Nearly three years after the EU-U.S. Privacy Shield framework replaced the U.S.-EU Safe Harbor as a mechanism to transfer personal data from the European Union to the United States, the Federal Trade Commission (FTC) continues to monitor companies’ claims regarding participation. As we previously reported, the FTC has taken actions against several companies over the years for stating they were self-certified to the Privacy Shield framework when they either had never joined or when their certification had lapsed. Recently, the FTC settled with background screening company SecurTest, Inc over allegations that the company violated Section 5 of the FTC Act when it falsely claimed participation in the EU-U.S. Privacy Shield and identical Swiss-U.S. Privacy Shield frameworks.
According to the FTC’s complaint, SecurTest applied to the Department of Commerce (DOC) to participate in the Privacy Shield but never completed the process. Under the settlement terms, SecurTest must refrain from misrepresenting its participation in the Privacy Shield or any other privacy program sponsored by a government agency, self-regulatory organization, or standard.

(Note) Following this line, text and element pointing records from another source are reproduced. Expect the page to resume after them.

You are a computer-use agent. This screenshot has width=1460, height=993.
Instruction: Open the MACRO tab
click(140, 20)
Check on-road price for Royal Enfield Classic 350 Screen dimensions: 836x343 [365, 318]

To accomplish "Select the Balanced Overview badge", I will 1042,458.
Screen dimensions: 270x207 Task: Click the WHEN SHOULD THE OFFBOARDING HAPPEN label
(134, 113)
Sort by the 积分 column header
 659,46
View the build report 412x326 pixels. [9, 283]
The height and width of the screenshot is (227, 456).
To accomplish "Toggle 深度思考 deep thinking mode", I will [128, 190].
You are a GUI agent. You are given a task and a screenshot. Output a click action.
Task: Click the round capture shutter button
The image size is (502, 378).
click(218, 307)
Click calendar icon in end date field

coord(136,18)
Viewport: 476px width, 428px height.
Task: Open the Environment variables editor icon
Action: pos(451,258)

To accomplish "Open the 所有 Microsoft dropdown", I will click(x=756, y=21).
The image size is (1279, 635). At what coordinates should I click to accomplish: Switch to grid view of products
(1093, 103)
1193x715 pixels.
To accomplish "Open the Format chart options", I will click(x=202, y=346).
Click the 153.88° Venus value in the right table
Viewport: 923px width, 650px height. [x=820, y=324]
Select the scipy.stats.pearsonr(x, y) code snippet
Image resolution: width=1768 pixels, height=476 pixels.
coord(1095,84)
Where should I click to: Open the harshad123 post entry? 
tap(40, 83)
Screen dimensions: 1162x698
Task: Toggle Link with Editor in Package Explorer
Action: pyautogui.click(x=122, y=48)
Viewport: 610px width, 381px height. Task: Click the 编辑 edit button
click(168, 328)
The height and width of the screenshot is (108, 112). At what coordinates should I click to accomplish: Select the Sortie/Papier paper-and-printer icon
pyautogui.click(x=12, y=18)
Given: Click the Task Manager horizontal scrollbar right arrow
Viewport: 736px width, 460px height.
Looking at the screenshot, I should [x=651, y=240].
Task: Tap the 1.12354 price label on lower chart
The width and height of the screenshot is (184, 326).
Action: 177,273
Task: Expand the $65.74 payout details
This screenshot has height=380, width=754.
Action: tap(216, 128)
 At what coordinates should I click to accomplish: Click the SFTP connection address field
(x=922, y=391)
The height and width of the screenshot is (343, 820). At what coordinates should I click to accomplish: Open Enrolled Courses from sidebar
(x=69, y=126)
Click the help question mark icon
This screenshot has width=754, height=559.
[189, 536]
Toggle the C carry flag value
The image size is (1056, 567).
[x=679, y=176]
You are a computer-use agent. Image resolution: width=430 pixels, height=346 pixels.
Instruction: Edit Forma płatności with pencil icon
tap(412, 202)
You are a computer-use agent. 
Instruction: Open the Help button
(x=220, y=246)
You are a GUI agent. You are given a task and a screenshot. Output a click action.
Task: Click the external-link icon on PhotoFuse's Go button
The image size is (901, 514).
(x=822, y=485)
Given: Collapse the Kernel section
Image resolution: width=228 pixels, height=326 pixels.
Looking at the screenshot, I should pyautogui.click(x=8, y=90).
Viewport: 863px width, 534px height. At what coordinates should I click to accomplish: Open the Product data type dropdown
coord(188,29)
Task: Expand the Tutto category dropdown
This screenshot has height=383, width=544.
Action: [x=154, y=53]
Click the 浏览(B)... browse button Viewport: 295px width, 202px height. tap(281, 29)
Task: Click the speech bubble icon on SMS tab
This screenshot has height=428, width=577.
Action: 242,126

The FTC also sent warning letters to 13 other companies that falsely claimed membership in the U.S.-EU Safe Harbor and U.S.-Swiss Safe Harbor frameworks, which no longer exist, and to two companies that stated they took part in the Asia-Pacific Economic Cooperation (APEC) Cross-Border Privacy Rules system when they didn’t. The FTC’s actions confirm the importance of assuring that claims about participation in the Privacy Shield or any other privacy program are made only when an application has been approved and certifications are current. All references to certification must be promptly deleted from privacy policies and other materials if a certification has lapsed.
In its report to the European Parliament and the Council on the second annual Privacy Shield review conducted last year, the European Commission highlighted actions taken by the DOC and FTC, such as routine monitoring of companies for compliance and enforcement actions, and concluded that the United States continues to ensure that personal data transferred under the Privacy Shield meets EU adequacy criteria. The Commission reported that it will continue to monitor the effectiveness of the program and actions taken by the DOC and FTC. The validity of the Privacy Shield as an international data transfer mechanism will likely remain under scrutiny in both the U.S. and in Europe. But with some 4,000 companies now listed as certified on the DOC’s website, the Privacy Shield program remains a vitally important data transfer mechanism to many U.S. businesses. It is this very importance that means the FTC will continue to closely monitor adherence to assure that those claiming to be certified to the framework indeed meet the Privacy Shield criteria and that the program retains its integrity.